> **Exercise set**
#1 In the text about the essay-rating study, how many scholars did the researcher contact by e-mail?
#2 Go on with the text about the essay-rating study from its last line.

> **Text shown**
This study was conducted in the context of a Japanese higher education institution, where language-driven CLIL is implemented in a compulsory English program for first-year undergraduate students majoring in various disciplines (aged 18 and 19 years) in the second semester. Before taking the CLIL course, the students were required to pass an English for Academic Purposes course in the first semester, where they learned academic skills including essay writing. The CLIL course, taught mostly by language teachers, aimed to foster L2 proficiency through the medium of an academic subject or topic with which teachers were familiar. Additionally, essay writing assignments constituted 20% of the students’ overall grades in the course.
Method
Participants (raters)
Eleven researchers with expertise in English as a lingua franca (ELF) (Seidlhofer, 2011) were included as participants in the current study. To recruit them, the researcher contacted 22 scholars in Japan who possessed extensive knowledge of ELF via e-mail. A database on researchers in Japan, researchmap, was used to search for those who specialize in ELF. The researcher selected those who had presented ELF-related studies at conferences or published articles in peer-reviewed journals on ELF. Researchers in Japan were chosen, as data collection was planned during the long vacation periods of most Japanese universities so that busy individuals could participate. Consequently, 12 assistant and associate professors with expertise in ELF from three public and five private Japanese universities, located both in rural and urban areas, participated in this study as raters and received an honorarium for their participation. However, one participant was excluded from the study after the data collection, as their TAP data entailed only unelaborated comments without any specific features reportedly influencing their judgments of content quality, even after training. Table 2 presents the background information of the remaining 11 participants. All participants had English teaching experience at Japanese universities and were, thus, familiar with L2 pedagogies in higher education. Therefore, their perspectives on essay content quality may be influenced by not only their expertise in the discipline but also their experience as L2 teaching professionals at the university level, including the instruction and assessment of L2 academic writing.
Raters’ background information.

> **Supplied material**

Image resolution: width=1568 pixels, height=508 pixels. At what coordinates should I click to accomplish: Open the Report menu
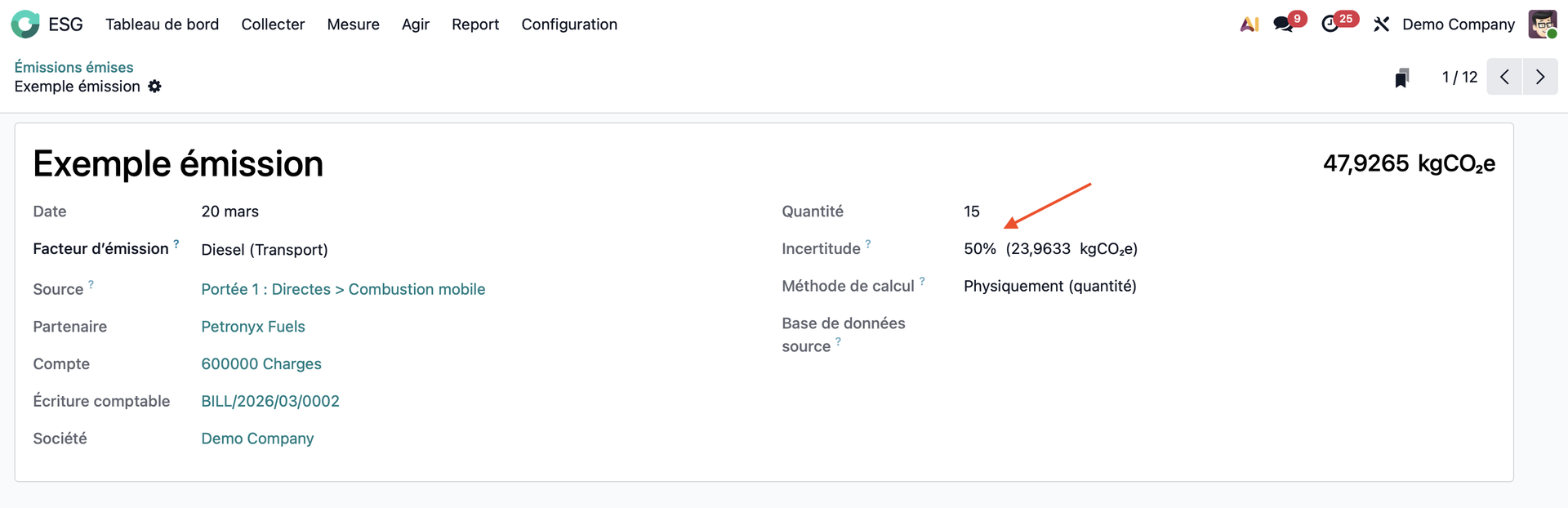click(x=474, y=25)
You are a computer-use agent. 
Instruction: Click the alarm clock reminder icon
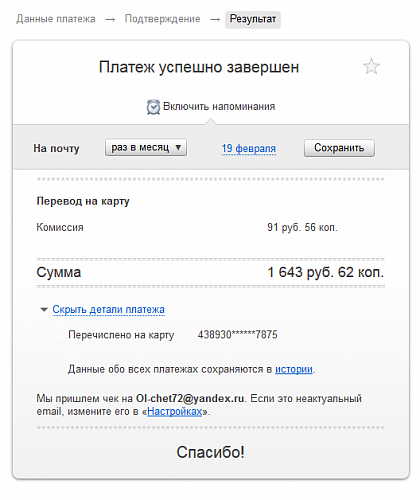(153, 107)
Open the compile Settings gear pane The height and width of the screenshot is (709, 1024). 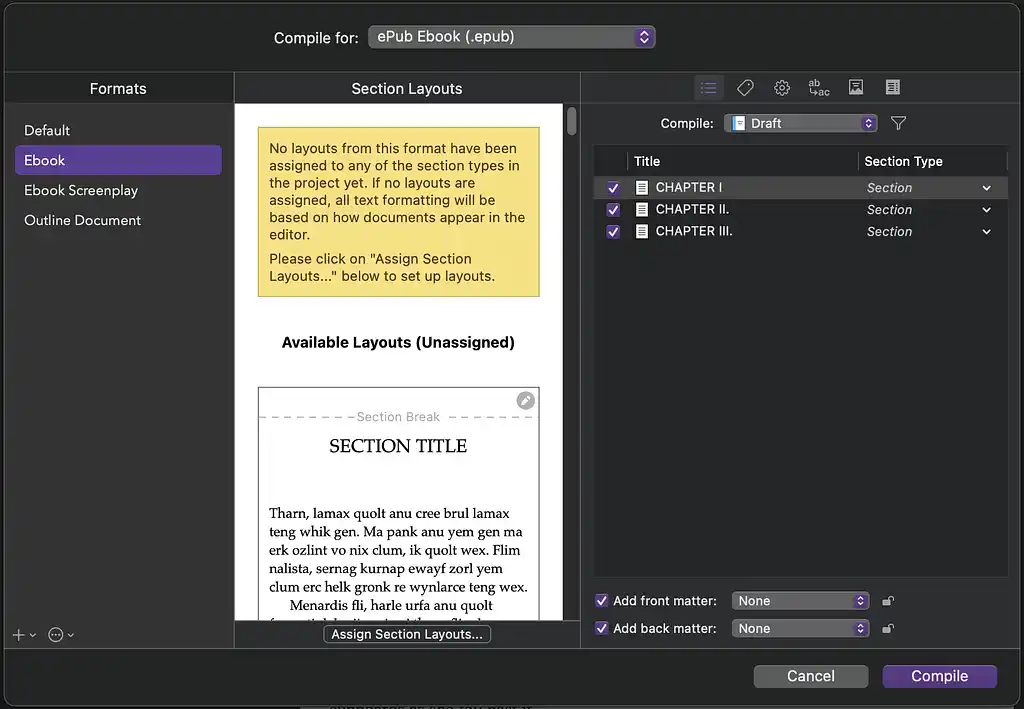coord(781,87)
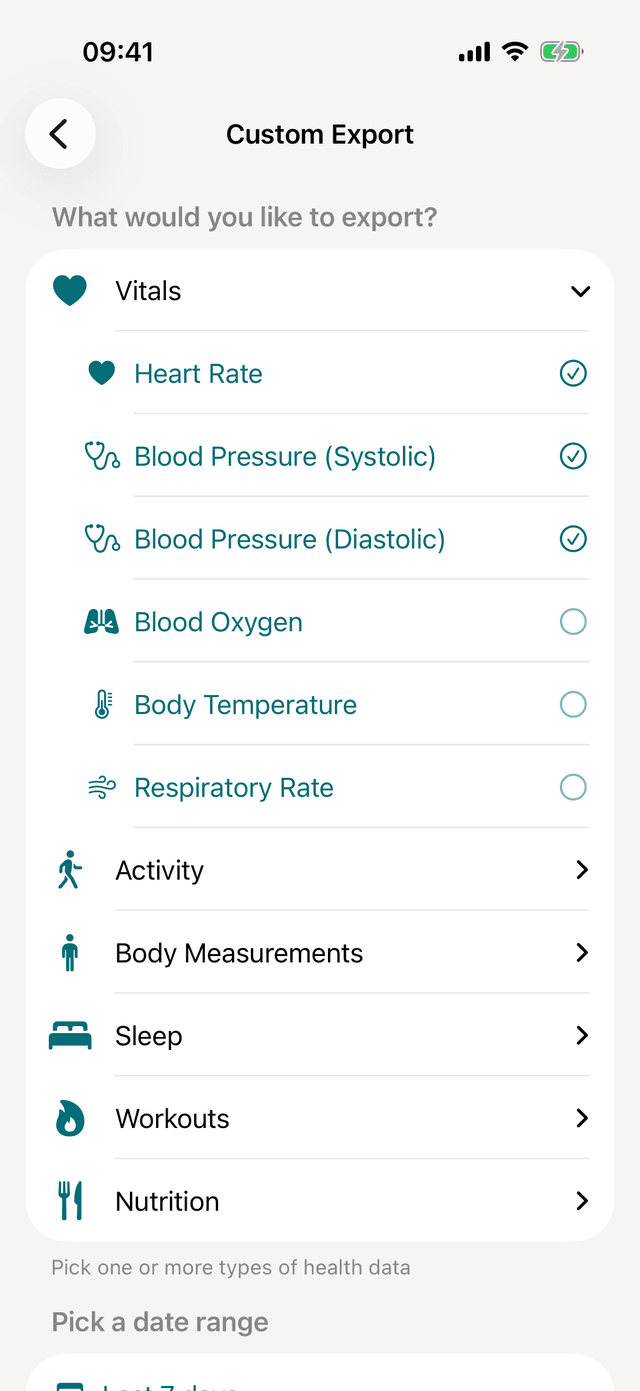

> **Answers in order**
#1 22 scholars in Japan with extensive knowledge of ELF.

#2
Research instruments
The researcher collected argumentative essays in order to obtain the participants’ judgments of content quality. The essays were written as assignments by Japanese undergraduate students who attended a CLIL course, titled Global Englishes, and already marked by its instructor. In the course, students, whose English proficiency level was B1 as per the Common European Framework of Reference for Languages (CEFR) (Council of Europe, 2001), learned about the current issues relating to English language use worldwide and considered the type of English they should learn in the future, utilizing authentic resources (e.g., Jenkins, 2015). A writing assignment with the following prompt was assigned in the course: You have been learning world Englishes.
1
What do you think about learning non-native speakers’ Englishes? Do you think learners should learn only native speakers’ English, or should we learn more world Englishes? In your essay, you must state your opinion and give two reasons to support your opinion.
In this task, students needed to argue their stance using supporting evidence by applying their knowledge gained from the ELF paradigm, which focuses on the “fluid and flexible kinds of English use that transcend geographical boundaries” (Jenkins, 2015, p. 42). The students were given approximately 1 month to complete their essays. The task difficulty was assumed to be moderate given that the students had already learned how to write academic essays by searching for a text related to a topic and following academic conventions.
The researcher obtained 65 essays and their scores from the CLIL instructor. The scores were based on 11 criteria developed by the instructor to evaluate students’ essays for their course grades. These criteria include the quality of their introduction, thesis statement, topic sentence, supporting sentences, and conclusion, as well as the accuracy of linguistic and formatting aspects. From the pool of essays, 21 essays were selected based on students’ main arguments, reasons for supporting such arguments, and scores given by the instructor. The focus of the selection process was to present the raters with essays featuring two distinct main arguments (whether to learn only native speakers’ English or to learn more Global Englishes), encompassing various details, sources, and reasoning styles with a wide range of writing quality for evaluation. As only five essays supported native English speakers’ English, they were selected for this study. Regarding those endorsing Global Englishes, supporting evidence for this argument and their scores were examined. Sixteen essays were selected in such a manner that they contained a variety of evidence and received a range of scores. Supplemental Appendix 1 presents the main arguments, two supporting reasons, and scores awarded by the instructor for the selected essays. It is evident that even essays with the same main argument displayed distinct supporting details, and the scores showed a wide range of variability, ranging from 31 to 49. The mean word count of the 21 essays was 395.6 (SD = 66.01), and many of them cited two to three external resources (see Supplemental Appendix 2 for two example essays).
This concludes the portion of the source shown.